WASHINGTON, February 8, 2012 -Quietly and with little fanfare, USDA’s Animal and Plant Health Inspection Service (APHIS) is mulling a significant change in its response to a potential Foot and Mouth Disease (FMD) outbreak, recognizing that suppressing a widespread outbreak in a timely manner would be difficult to achieve.

The agency has been soliciting input from livestock industry groups since last May, Agri-Pulse has learned. Rank-and-file members of the National Cattlemen’s Beef Association members were briefed last week about what a “flexible response strategy” might look like during their annual meeting in Nashville.

The U.S. has been free of FMD since 1929 and has extensive prevention, surveillance and response measures in place to prevent its reintroduction and spread. The current strategy is built around stamping out and disposal, requiring infected animals to be destroyed and buried within 24 hours.

“We cannot meet these schedules today,” APHIS says.

The “new approach,” as Dr. John Clifford, APHIS Deputy Administrator, Veterinary Services, described it to NCBA members, emphasizes vaccination – rather than large-scale depopulation ‑ of cattle to contain an outbreak of the highly contagious disease.

Clifford, who’s also USDA’s Chief Veterinarian, said a massive depopulation campaign in the immediate aftermath of an FMD or other foreign animal disease event “wouldn’t be tolerated and we can’t afford it, frankly, and we can’t even do it.”

Because FMD poses no threat to human health, “animals recovered from FMD should be able to be slaughtered and the meat used,” he argued.

The U.S., according to Clifford, will lobby the World Organization for Animal Health (OIE) to modify its regulations governing meat exports from FMD-infected countries.

“We know how to mitigate the risk of this disease,” he said.  “If we vaccinate animals to live and we can tell the difference between a vaccinated animal and field strain of a virus, we can regain our markets ‑ even with the use of a vaccine.”

Under existing OIE rules, countries must eradicate FMD prior to resuming meat exports. As part of the revised strategy, APHIS is working to determine how many doses of vaccine would be needed to control the virus in the event of an outbreak, as well as where they’ll come from. No U.S. drug companies manufacture vaccines for FMD.

GOAL OF THE EXERCISE: Return everything in the foot-and-mouth disease article from "WASHINGTON, February 8, 2012" down to "meeting in Nashville.", copied without changes. The listing that follows was drawn from a separate source and has nothing to do with the article above.

GIVEN MATERIAL:
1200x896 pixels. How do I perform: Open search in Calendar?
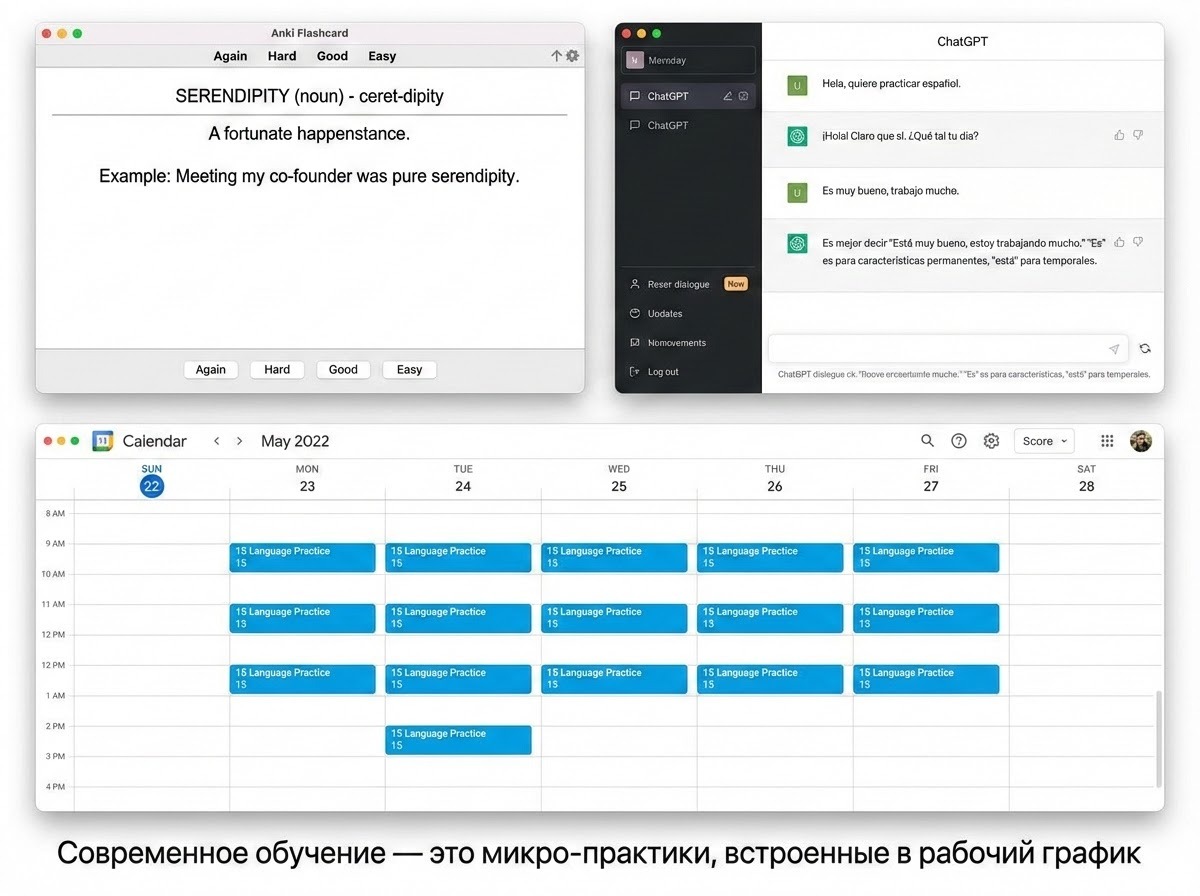click(927, 440)
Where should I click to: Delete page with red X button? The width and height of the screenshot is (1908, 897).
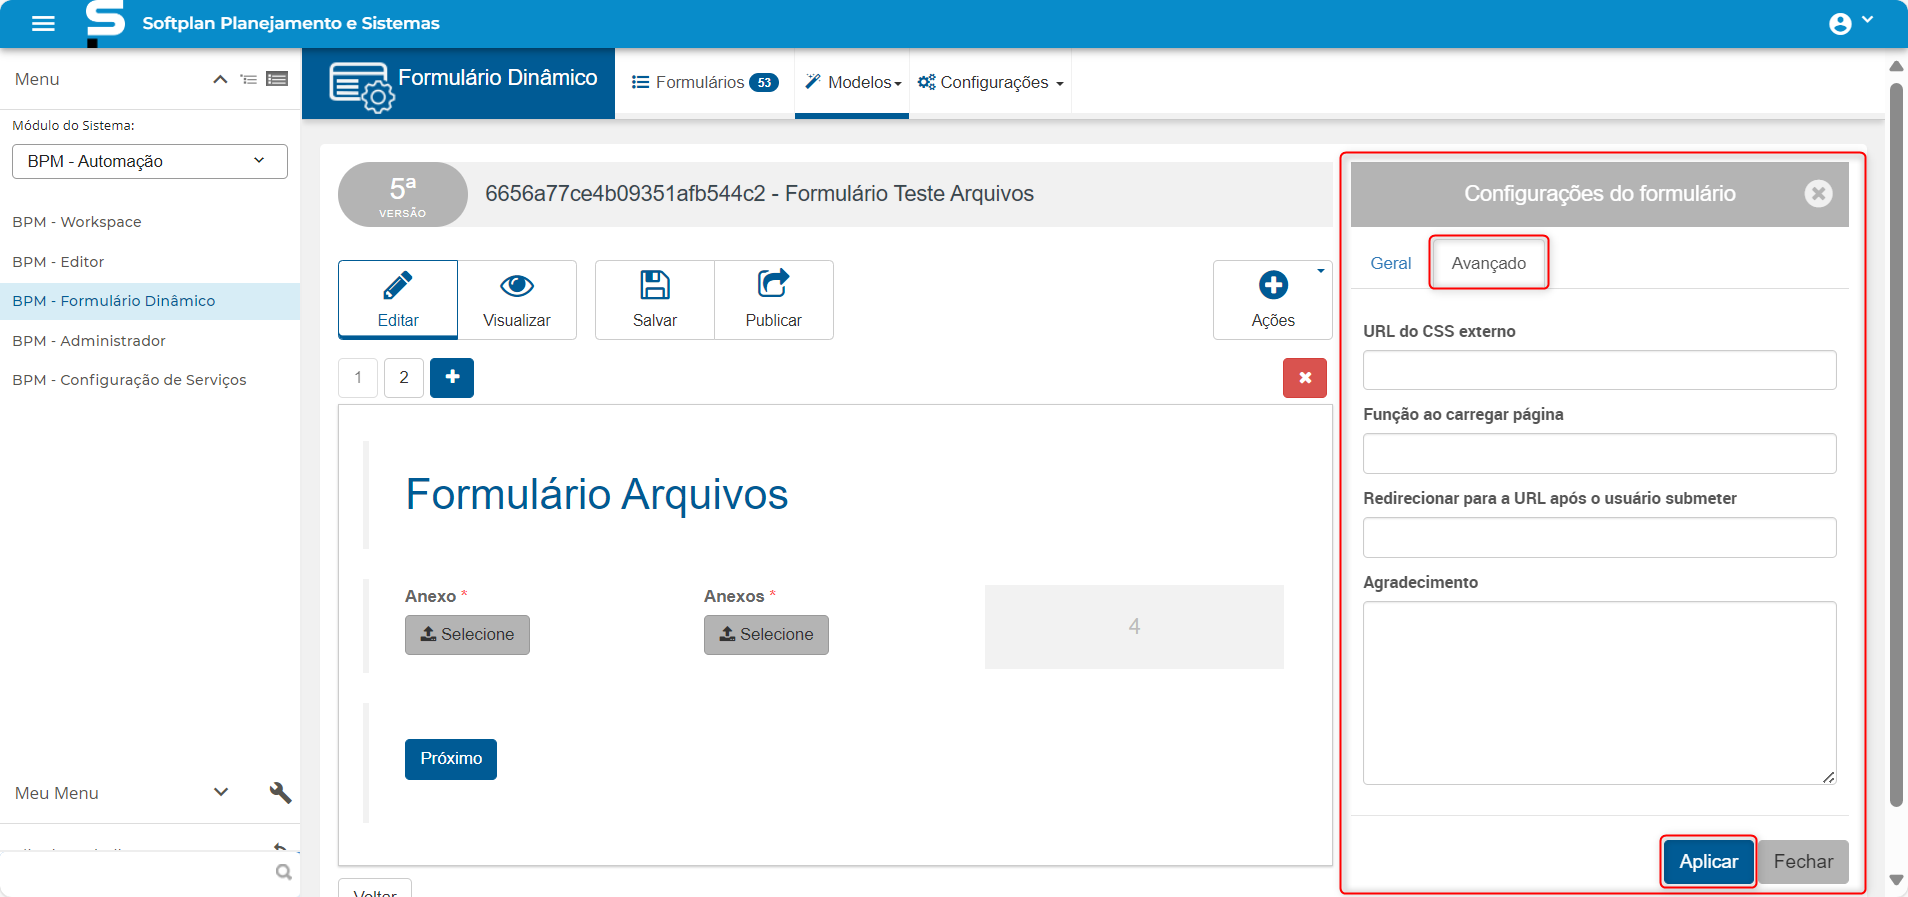pyautogui.click(x=1304, y=378)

RESULT FOR THIS TASK:
WASHINGTON, February 8, 2012 -Quietly and with little fanfare, USDA’s Animal and Plant Health Inspection Service (APHIS) is mulling a significant change in its response to a potential Foot and Mouth Disease (FMD) outbreak, recognizing that suppressing a widespread outbreak in a timely manner would be difficult to achieve.

The agency has been soliciting input from livestock industry groups since last May, Agri-Pulse has learned. Rank-and-file members of the National Cattlemen’s Beef Association members were briefed last week about what a “flexible response strategy” might look like during their annual meeting in Nashville.